Thinking 3724, 3711, 3726PC or 670 for the yeast.
Ack, lactose in a saison? How did this turn out?
Might be good.
I'm wondering how the folks who've brewed with rhubarb prepared it for the beer, and when they added it.
I'm planning a fruit sour brew that I'm going to split in three for secondary, which is when I'll be adding the puréed fruit. Into a third I'm planning to use 12.5-15# blueberries! and another third rhubarb, and the last third possibly guava, though guava isn't in season yet, that carboy can sit a while.
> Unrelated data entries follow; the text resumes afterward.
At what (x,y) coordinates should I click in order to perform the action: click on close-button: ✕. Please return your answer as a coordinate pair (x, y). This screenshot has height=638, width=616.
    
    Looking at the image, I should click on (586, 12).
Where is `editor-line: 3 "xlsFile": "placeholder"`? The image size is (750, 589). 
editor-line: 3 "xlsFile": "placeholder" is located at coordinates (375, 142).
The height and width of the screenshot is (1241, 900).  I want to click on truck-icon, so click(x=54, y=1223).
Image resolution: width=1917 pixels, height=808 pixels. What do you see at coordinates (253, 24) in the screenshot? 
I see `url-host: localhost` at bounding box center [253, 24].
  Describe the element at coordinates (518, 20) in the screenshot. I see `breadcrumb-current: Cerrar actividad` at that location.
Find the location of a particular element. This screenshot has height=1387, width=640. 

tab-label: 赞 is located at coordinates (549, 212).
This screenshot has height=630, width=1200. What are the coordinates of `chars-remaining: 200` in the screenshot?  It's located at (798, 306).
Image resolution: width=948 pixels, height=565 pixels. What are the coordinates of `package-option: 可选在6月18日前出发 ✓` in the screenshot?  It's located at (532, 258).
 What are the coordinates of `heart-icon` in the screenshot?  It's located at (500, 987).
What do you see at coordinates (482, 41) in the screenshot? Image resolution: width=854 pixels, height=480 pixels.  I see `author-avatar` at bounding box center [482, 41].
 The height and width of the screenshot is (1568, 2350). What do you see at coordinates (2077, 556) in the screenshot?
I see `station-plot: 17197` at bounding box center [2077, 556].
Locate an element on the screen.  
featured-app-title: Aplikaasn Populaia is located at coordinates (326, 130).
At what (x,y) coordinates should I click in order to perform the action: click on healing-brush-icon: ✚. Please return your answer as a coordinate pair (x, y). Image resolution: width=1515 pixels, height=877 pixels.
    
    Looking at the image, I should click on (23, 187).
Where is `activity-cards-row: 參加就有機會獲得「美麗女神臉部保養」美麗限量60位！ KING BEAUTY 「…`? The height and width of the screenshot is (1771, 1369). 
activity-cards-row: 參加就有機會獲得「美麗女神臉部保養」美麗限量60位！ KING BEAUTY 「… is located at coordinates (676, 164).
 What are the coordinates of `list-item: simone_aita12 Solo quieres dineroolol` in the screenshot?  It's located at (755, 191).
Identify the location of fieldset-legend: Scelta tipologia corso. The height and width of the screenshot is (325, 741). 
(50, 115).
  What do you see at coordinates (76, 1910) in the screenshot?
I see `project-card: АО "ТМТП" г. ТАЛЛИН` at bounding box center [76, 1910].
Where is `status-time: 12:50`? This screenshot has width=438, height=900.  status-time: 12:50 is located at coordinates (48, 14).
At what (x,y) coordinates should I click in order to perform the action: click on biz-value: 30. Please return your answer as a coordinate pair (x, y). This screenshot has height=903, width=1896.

I wondering if the fibrous parts of the rhubarb should be separated and if I should juice it, or just process it in food processor and add raw, or if I should just cut up and cook with water and let it break itself down and then let it cool ad add to fermenter. I'm thinking that the bug farm blend will chew through just about anything.
Keep it simple. Clean and cut the rhubarb, freeze it till you're ready, then thaw and add to the beer. You can break it up a little with your hands (in a ziploc) as it's thawing, but that's about it.